### Problems to solve
a. In the report below on Australia's February trade figures, on what date did the Federal government implement travel restrictions on non-resident arrivals from China?
b. Extend the report below on Australia's February trade figures, starting after its final sentence.

### Text for analysis
Australia's trade surplus moderates to $4.36bn in February

Australia's monthly trade surplus moderated in February but came in on the high side of estimates. Export earnings were hit by a sharp reduction in services credits in response to government-mandated travel restrictions placed on non-resident arrivals from China following the COVID-19 outbreak, while import spending declined further in line with weak domestic demand conditions and a lower Australian dollar.  

International Trade — February | By the numbers
  • Australia's trade surplus declined by $384.0m to $4.361bn in February; above the median estimate of $3.75bn, albeit around a wide range from $2.2bn to 5.2bn indicative of considerable uncertainty in the current climate. January's trade surplus was revised down from $5.21bn to $4.745bn.  
  • Export earnings contracted by 4.7% in February (-$1.882bn) to $37.76bn; its steepest month fall (in %age and nominal terms) since April 2017. As a result, the decline in export earnings through the year widened from -1.2% to -6.9% to be contracting at its fastest rate in 4 years. 
  • Import spending fell by 4.3% (-$1.498bn) in February to $33.399bn to accelerate the annual decline from -1.5% to -5.6%; its sharpest pace of contraction since September 2016.

 

International Trade — February | The details

Starting on the export side, the 4.7% hit to earnings in February (-$1.882bn) was largely driven by a 9.7% fall (-$846.0m) from the services sector. The main influence was a 14.8% decline in tourism earnings (-$862m) after travel restrictions by the Federal government were implemented on February 2 for non-resident arrivals from China, which was the epicentre of the COVID-19 outbreak. Earnings from goods exports sustained an aggregate fall of 3.4% in the month (-$1.036bn) on broad-based weakness from rural goods (-7.4%), non-rural goods (-1.6%) driven by a notable 8% slide in iron ore credits on lower shipment volumes  and non-monetary gold (-23.2%).

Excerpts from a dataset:
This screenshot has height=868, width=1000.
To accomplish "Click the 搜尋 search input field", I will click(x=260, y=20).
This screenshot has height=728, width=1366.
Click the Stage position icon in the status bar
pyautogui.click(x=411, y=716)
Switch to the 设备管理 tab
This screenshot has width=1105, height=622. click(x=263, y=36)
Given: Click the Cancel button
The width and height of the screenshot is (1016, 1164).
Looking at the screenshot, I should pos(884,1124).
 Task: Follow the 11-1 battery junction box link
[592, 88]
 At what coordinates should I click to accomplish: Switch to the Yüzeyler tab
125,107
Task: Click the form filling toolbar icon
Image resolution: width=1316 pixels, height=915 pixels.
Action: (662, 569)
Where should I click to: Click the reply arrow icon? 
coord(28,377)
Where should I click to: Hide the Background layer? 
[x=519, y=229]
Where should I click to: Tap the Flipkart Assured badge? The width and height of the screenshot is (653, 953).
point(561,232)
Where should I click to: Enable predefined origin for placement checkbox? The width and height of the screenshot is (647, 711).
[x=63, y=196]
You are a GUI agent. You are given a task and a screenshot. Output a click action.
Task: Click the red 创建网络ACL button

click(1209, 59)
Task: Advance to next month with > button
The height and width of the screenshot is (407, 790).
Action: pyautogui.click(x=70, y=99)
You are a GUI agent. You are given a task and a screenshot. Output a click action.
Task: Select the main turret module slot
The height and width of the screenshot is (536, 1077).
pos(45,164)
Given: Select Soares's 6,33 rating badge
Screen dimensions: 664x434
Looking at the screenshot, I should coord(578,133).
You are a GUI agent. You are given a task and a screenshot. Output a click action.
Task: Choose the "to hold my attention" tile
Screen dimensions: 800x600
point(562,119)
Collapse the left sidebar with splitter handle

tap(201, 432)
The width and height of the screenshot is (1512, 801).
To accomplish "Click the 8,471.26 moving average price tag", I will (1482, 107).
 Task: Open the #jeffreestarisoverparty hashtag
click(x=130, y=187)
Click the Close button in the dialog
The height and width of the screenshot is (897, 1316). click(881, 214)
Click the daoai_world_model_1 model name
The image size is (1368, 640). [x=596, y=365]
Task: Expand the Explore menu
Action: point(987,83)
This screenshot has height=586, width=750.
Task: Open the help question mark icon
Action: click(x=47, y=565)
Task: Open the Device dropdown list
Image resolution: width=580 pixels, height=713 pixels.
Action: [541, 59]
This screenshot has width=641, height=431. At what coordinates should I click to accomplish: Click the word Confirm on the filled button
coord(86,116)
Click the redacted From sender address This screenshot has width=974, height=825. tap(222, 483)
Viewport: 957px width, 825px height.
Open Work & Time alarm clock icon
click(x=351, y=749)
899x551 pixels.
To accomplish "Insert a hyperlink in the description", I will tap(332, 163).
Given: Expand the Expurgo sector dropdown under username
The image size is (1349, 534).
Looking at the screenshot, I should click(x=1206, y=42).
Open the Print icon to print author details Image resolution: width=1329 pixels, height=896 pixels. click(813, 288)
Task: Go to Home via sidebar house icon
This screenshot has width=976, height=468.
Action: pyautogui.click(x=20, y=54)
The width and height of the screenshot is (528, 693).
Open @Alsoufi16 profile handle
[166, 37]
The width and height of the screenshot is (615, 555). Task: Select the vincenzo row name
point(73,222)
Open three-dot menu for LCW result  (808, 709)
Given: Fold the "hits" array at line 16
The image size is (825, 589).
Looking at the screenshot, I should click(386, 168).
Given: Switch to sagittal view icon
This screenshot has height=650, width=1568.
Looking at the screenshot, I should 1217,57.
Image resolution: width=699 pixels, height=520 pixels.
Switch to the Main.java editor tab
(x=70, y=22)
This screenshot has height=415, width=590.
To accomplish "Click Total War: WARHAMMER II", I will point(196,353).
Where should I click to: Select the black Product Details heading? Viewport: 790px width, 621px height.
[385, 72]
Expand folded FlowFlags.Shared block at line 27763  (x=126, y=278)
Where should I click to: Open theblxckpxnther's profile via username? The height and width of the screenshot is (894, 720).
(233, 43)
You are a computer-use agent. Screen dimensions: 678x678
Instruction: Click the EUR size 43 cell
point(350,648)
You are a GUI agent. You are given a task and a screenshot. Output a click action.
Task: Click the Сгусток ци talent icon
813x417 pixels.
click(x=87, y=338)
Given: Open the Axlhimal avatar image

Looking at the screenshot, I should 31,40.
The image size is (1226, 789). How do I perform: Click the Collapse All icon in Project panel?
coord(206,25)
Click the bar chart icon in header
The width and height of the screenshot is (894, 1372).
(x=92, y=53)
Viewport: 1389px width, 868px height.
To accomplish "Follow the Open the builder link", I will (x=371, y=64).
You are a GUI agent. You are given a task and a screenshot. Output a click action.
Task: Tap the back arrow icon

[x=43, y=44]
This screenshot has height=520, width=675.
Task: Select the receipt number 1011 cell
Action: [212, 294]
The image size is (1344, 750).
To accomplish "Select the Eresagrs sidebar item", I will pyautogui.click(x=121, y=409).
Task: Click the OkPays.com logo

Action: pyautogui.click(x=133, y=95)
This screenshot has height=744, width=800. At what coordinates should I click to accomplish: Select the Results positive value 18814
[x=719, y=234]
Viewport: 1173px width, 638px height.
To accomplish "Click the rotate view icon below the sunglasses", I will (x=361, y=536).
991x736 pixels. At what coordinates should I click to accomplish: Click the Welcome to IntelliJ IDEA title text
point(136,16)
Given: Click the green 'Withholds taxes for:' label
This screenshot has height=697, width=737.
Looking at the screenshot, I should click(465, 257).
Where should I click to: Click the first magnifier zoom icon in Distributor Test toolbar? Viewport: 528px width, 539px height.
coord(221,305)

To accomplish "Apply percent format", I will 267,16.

### Answers by task
a. February 2

b.
After a 2.8% fall in import spending in January, that weakness extended into February (-4.3%), impacted by the headwinds from weak domestic demand conditions and a lower Australian dollar. Spending on imported goods pulled back by 5.5% in the month, which reflected weakness across consumption (-7.8%), capital (-7.0%) and intermediate goods (-2.4%). Service imports only fell by a modest 0.8%, though this comes ahead of significant weakness in March due to offshore travel being greatly dislocated by COVID-19.


International Trade — February | Insights 

A more severe decline in February's trade surplus was expected, though the 4.7% fall in export earnings was to a large degree offset by a 4.3% reduction in import spending. Clearly, COVID-19 will have a much more significant impact on these data going forward due to economic activity being disrupted by more widespread shutdowns, social distancing measures and travel restrictions. Greater insight around these impacts will be available on April 23 with the ABS to publish a preliminary estimate of March's merchadise trade data.